Space & Defence Technology Technology

NASA launches MAVEN; joins India’s Mangalyaan to study change at Mars

Washington (ISJ): NASA on Monday (Nov. 18) launched its Mars Atmosphere and Volatile Evolution (MAVEN) spacecraft to study how the Red Planet lost its atmosphere and abundant water. The spacecraft, which was launched into space from Cape Canaveral Air Force Station in Florida, got separated from an Atlas V Centaur rocket?s second stage 53 minutes after the lift off. MAVEN now is embarking on a 10-month interplanetary cruise before reaching the Mars next September.

“MAVEN joins our orbiters and rovers already at Mars to explore yet another facet of the Red Planet and prepare for human missions there by the 2030s,” NASA Administrator Charles Bolden said. “This mission is part of an integrated and strategic exploration program that is uncovering the mysteries of the solar system and enabling us to reach farther destinations.”
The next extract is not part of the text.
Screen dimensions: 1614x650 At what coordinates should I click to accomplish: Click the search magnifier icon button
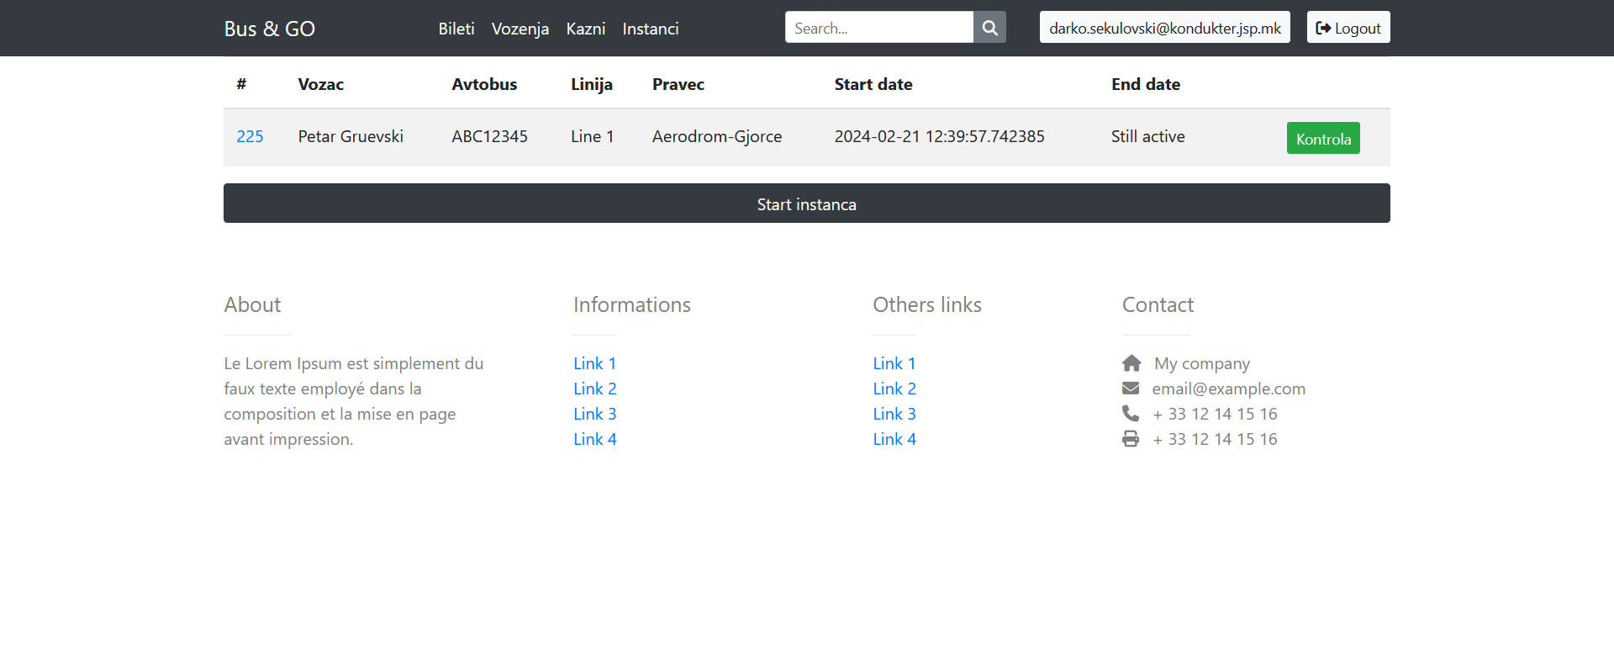pyautogui.click(x=989, y=28)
In the next four weeks, MAVEN will power on and check out each of its eight instruments. Once it reaches the Mars in September, the spacecraft will execute an orbit insertion maneuver, firing six thrusters that will allow it to be captured by Mars’ orbit. In the following five weeks, MAVEN will establish itself in an orbit where it can conduct science operations, deploy science appendages, and commission all instruments before starting its one-Earth-year scientific primary mission.

“After 10 years of developing the mission concept and then the hardware, it’s incredibly exciting to see MAVEN on its way,” said Bruce Jakosky, principal investigator at the University of Colorado Boulder’s Laboratory for Atmospheric and Space Physics (CU/LASP) in Boulder, Colo. “But the real excitement will come in 10 months, when we go into orbit around Mars and can start getting the science results we planned.”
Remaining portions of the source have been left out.